Вспомнив про гостинцы, Митька решил проверить, что же там насовала Тайке мать. Так… груша, три яблока, два апельсина… ещё конфеты… печенье… наверное, вкусное… не обожрётся эта пигалица? Как в неё, такую тощую, всё это влезет?
– Осторожно, двери закрываются, – гнусаво пробормотал репродуктор где-то под потолком вагона, – следующая станция…
Митька полез в карман и вытащил записку, где маминым круглым, ровным почерком было написано название станции и Тайкиного злополучного лагеря.
– Твоя, мальчик, станция, – подсказала Митьке соседская тётенька. – Иди, готовься к выходу.
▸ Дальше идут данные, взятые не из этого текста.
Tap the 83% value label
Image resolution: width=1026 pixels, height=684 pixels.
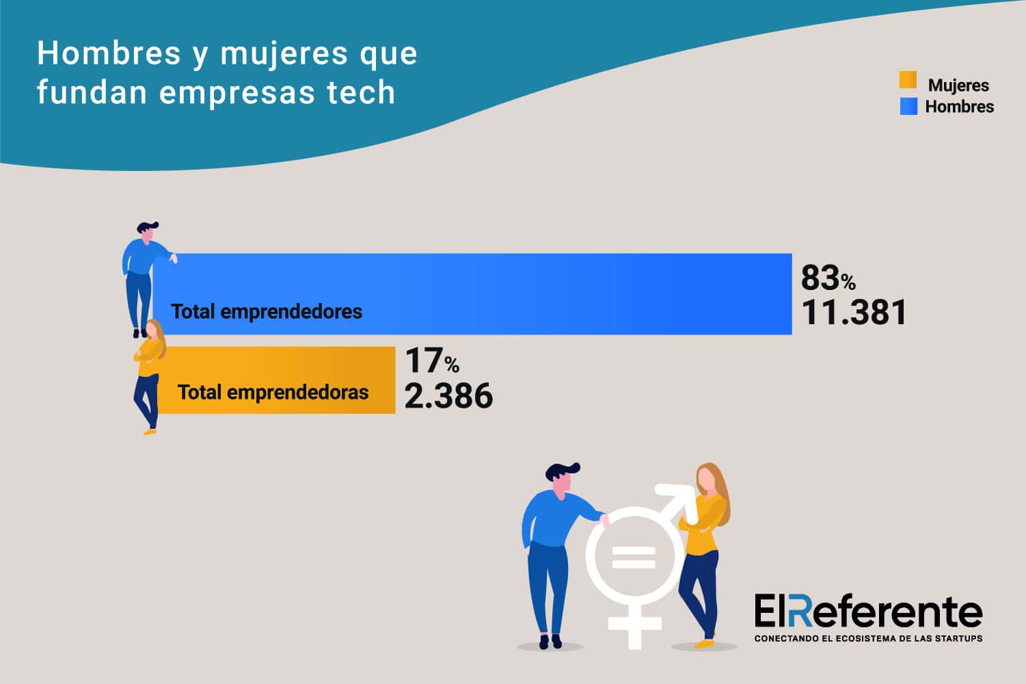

Митька подхватил сумку и стал торопливо протискиваться в сторону тамбура.
Вместе с Митькой на станции вышла куча народу. Электричка захлопнула двери, свистнула всем на прощание и через полминуты скрылась из вида.
Митька огляделся. Прямо от платформы в сторону леса уходила широкая вытоптанная дорога. Метров через сто, на опушке, от неё ответвлялась узенькая тропинка. Тропинка резко заворачивала налево, огибая деревья и теряясь где-то за склоном холма.
Митька опять достал мамину записку, в которой были указаны только станция и название лагеря. Больше ничего. Митька перевернул бумажку обратной стороной. Посмотрел её на просвет. Пусто. В какой стороне от станции находится лагерь, по какой дороге и как долго до него идти, было неизвестно. По всей видимости, мама этого не знала и рассчитывала, что Митька выяснит сам. «Язык до Киева доведёт», – любила повторять она.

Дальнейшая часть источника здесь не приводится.